Lay out the lines from the one containing "Given: Open the 更多 dropdown next to 新增字段" through the one containing "Looking at the" as a Markdown table with the columns Row and Entry Line, omitting any blank lines.

MATERIAL FOR THE TASK =
▼

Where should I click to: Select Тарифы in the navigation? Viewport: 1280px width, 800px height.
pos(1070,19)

▲
▼

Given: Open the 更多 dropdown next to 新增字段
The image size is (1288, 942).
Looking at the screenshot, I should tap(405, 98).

▲
▼

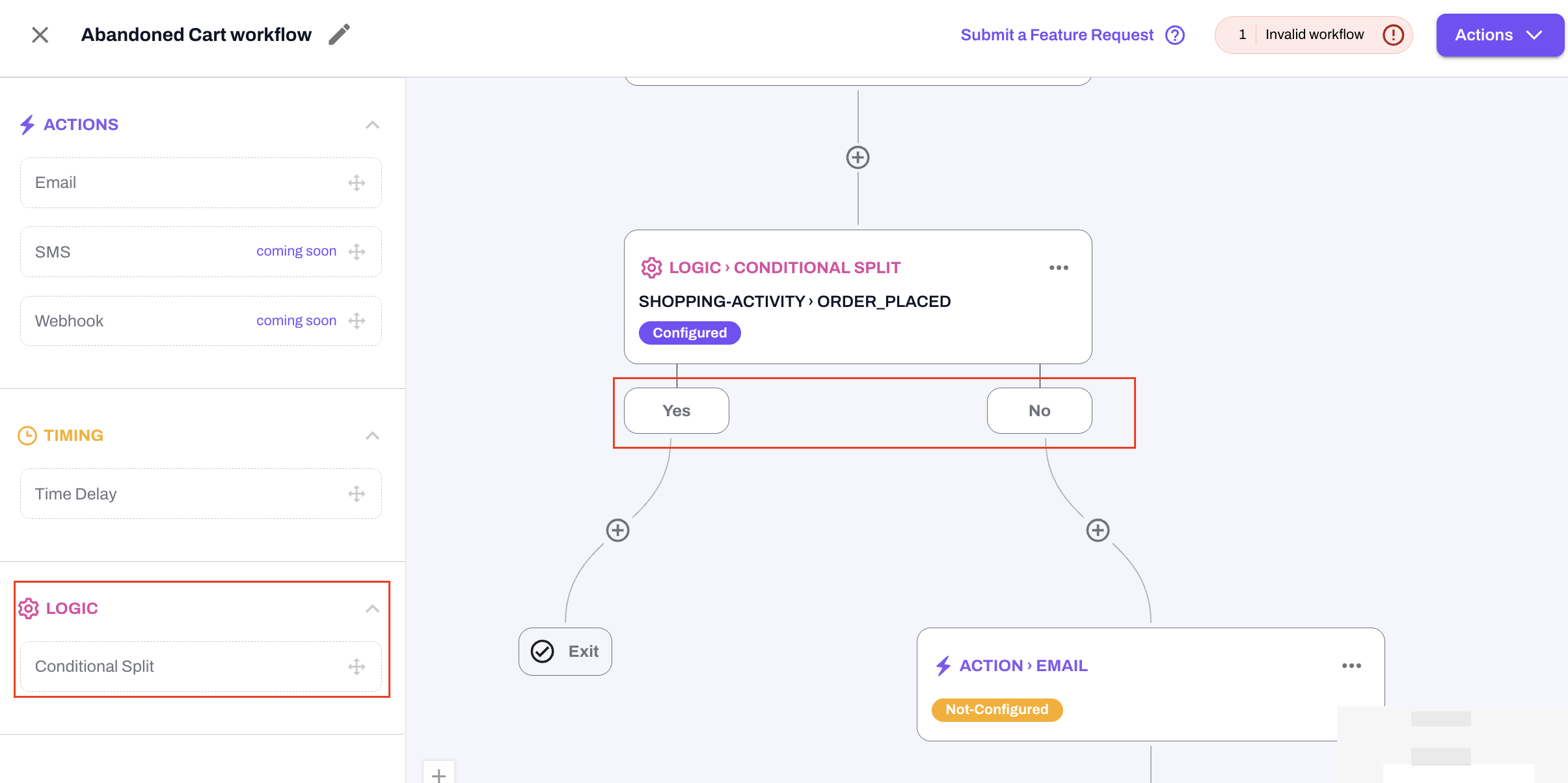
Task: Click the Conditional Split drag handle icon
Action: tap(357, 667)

▲

RESULT FOR THIS EXERCISE =
| Row | Entry Line |
|---|---|
| 1 | Given: Open the 更多 dropdown next to 新增字段 |
| 2 | The image size is (1288, 942). |
| 3 | Looking at the screenshot, I should tap(405, 98). |